世界初!Wi-SUN FAN 1.1の誕生へ
京都大学大学院情報学研究科の原田博司教授らが、株式会社日新システムズ、長野日本無線と共同で開発したIoT向けの無線通信規格「Wi-SUN FAN 1.1」が、世界で初めてWi-SUNアライアンスからの認証を獲得しました。この成果は、グローバルなIoTシステムにおける通信基盤の新たな可能性を示しています。
背景
現在、私たちの生活環境をより便利に、より効率的にするために、多くの都市が「スマートシティ」プロジェクトを進めています。このプロジェクトでは、センサーやメーターを使って都市のさまざまなデータを収集し、運用することが求められています。しかし、そのためには、高品質で耐障害性に優れた無線通信ネットワークが必要です。

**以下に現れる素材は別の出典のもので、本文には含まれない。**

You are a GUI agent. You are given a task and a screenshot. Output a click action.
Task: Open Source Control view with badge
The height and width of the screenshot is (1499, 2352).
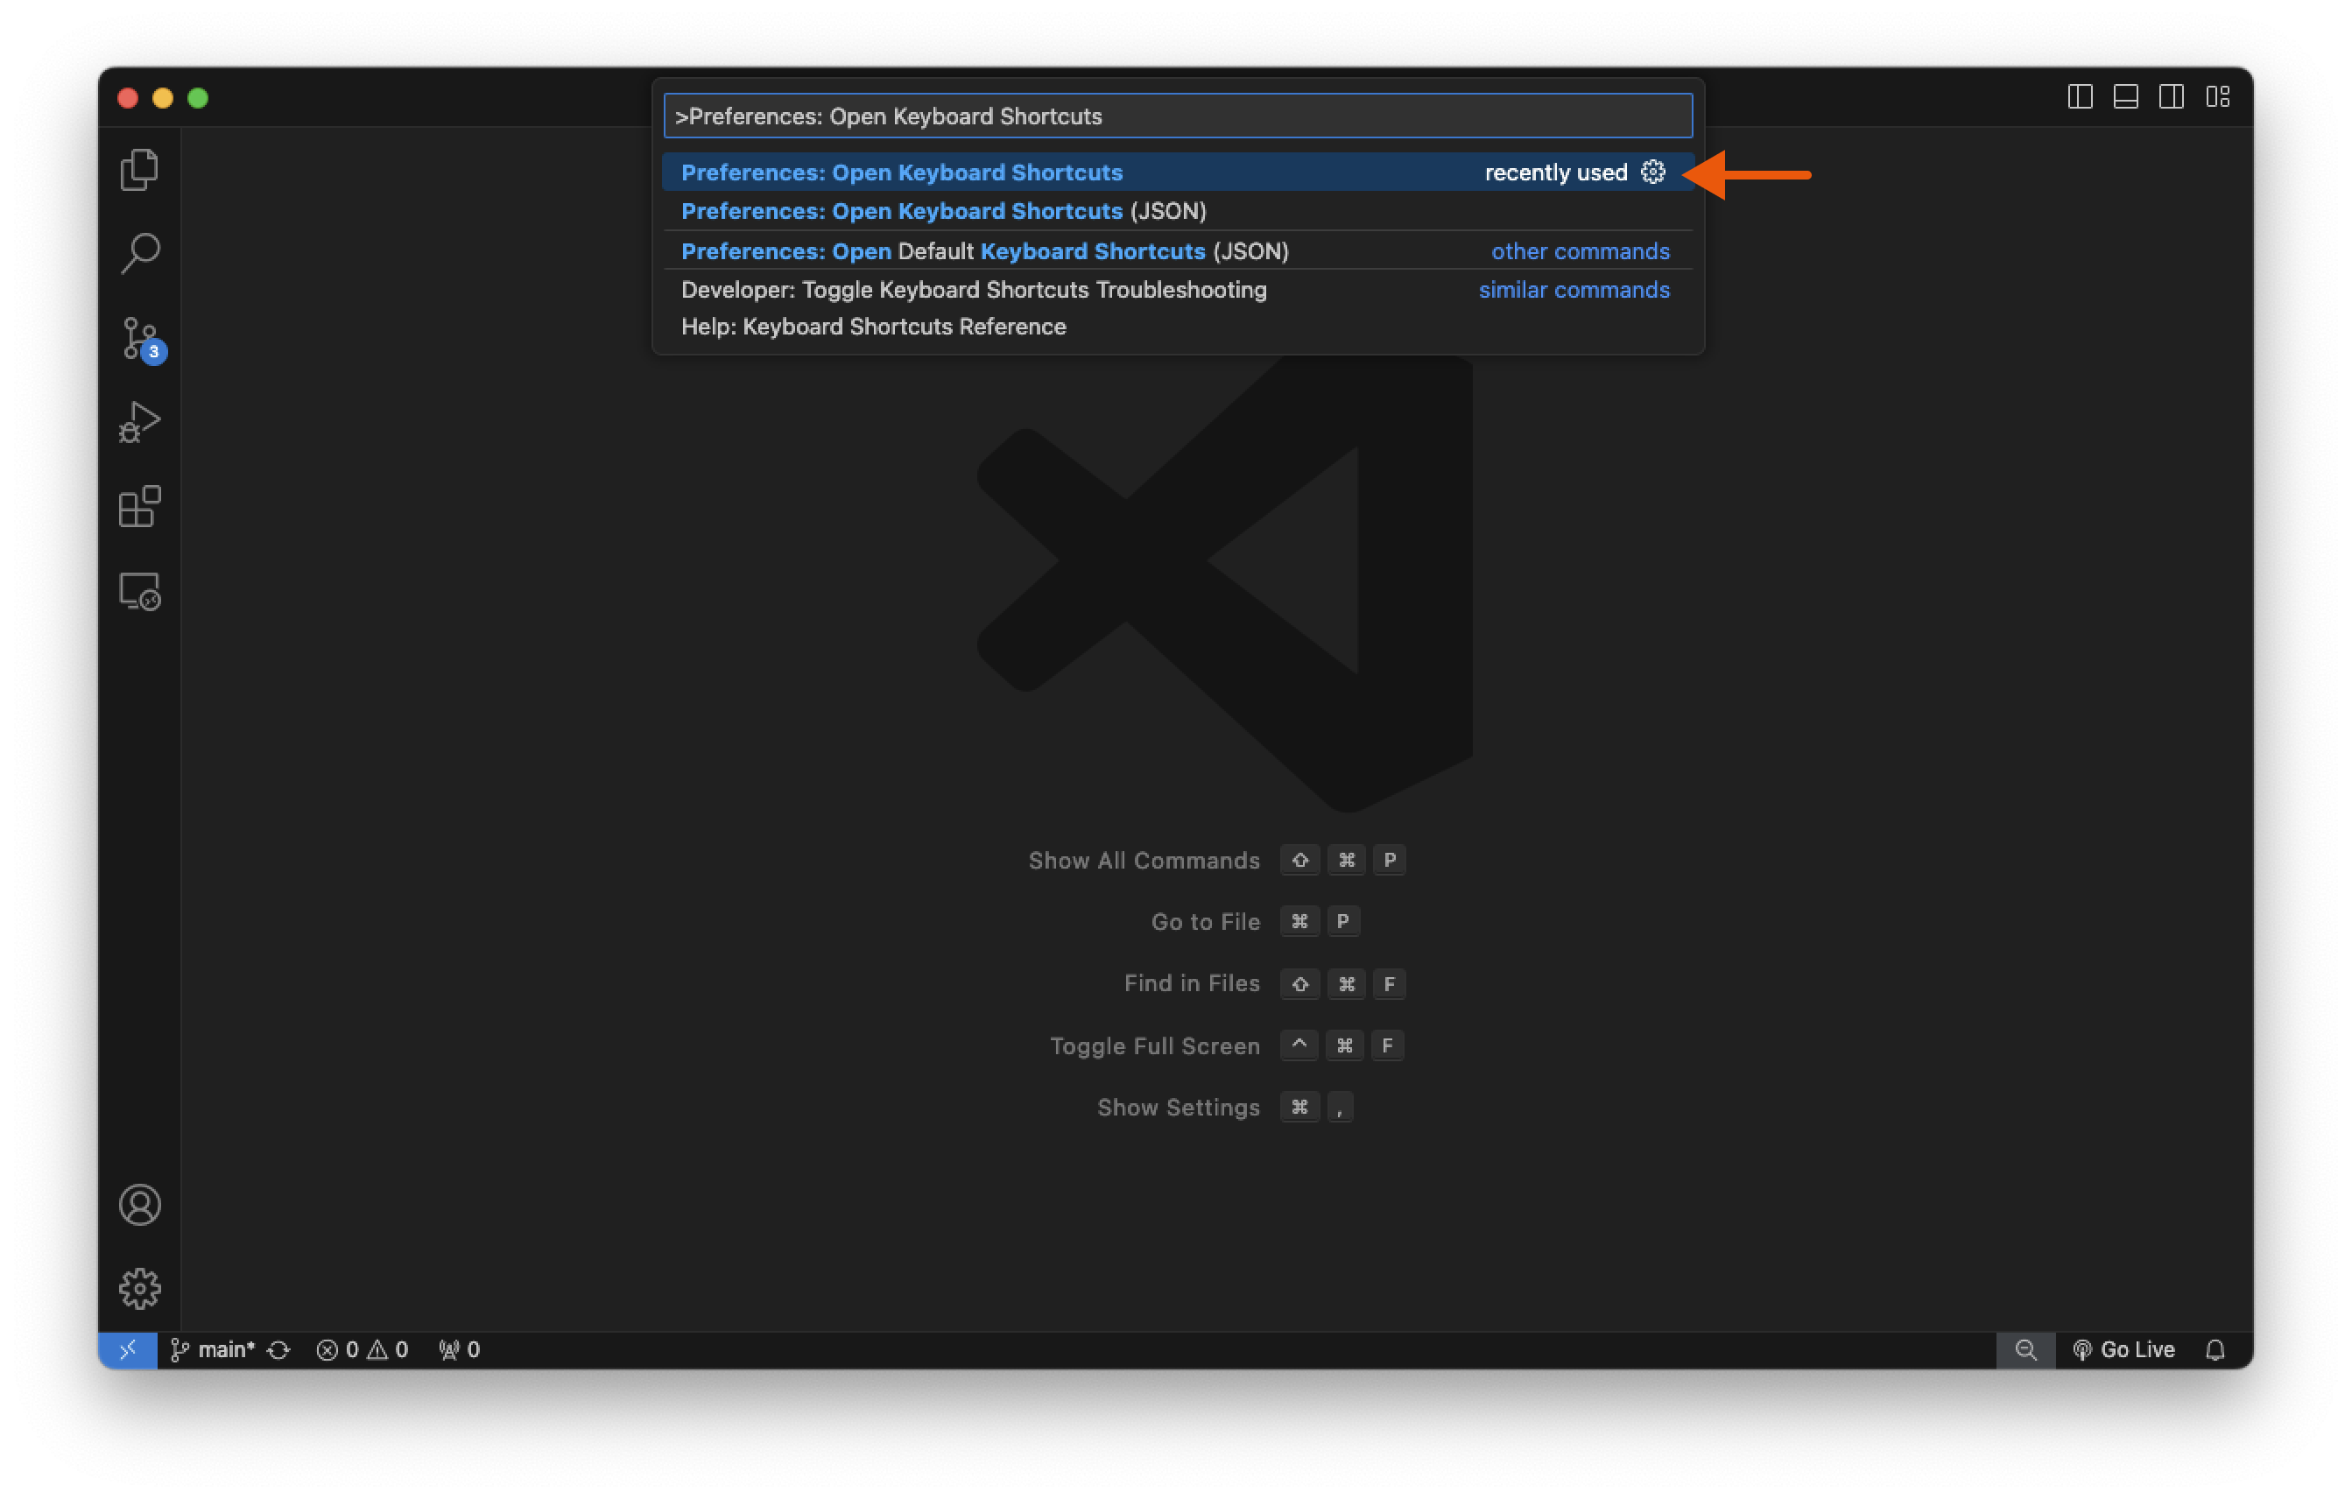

「Wi-SUN」は、こうしたニーズに応えるために開発された国際無線通信規格であり、その中でもWi-SUN FAN 1.1は特に注目されています。この規格は、都市インフラの相互接続を可能にし、スマートメーターやセンサーなどのデバイス間での効率的なデータ通信を実現します。
Wi-SUN FAN 1.1の特長
この新しい無線通信規格は、従来のWi-SUN FANに比べ、なんと20倍以上の高速な通信を実現しています。具体的には、最大伝送レート2.4 Mbpsを実現し、高度な認証セキュリティやマルチホップ通信方式など、最新の技術が盛り込まれています。
具体的な機能
- - IEEE 802.15.4/4g/4eに対応した物理層・MAC層
- - IETF制定のアダプテーション層、ネットワーク層、トランスポート層
- - RPLを用いたマルチホップ通信方式
- - 周波数ホッピングによる干渉回避
- - 複数ベンダー間での相互接続性対応
これにより、様々な環境においてセンサーやメーターからのデータを効率的にやり取りできるようになります。特に、都市インフラの通信管理が一層効率化されることで、さまざまな分野への応用が期待されます。
認証の詳細
この無線通信規格は2025年2月20日にWi-SUNアライアンスから正式に認証を受けました。第一回の認証テストを提供したのは、一般財団法人テレコムエンジニアリングセンターです。この成果は、今後のIoTシステムにとって大きな一歩となるでしょう。
今後の展開
Wi-SUNアライアンスは今後も相互接続性の検証イベントを開催し、技術適合性を高めるための認証試験を進めていきます。さらに、本技術の社会実装に向けた活動も強化していく予定です。
この重要な取り組みは、3月3日に開催される「Wi-SUN Open House 2025」や、米国・ダラスでの「DistribuTECH 2025」でも紹介される予定です。新たな無線通信技術の誕生を、ぜひチェックしてみてください。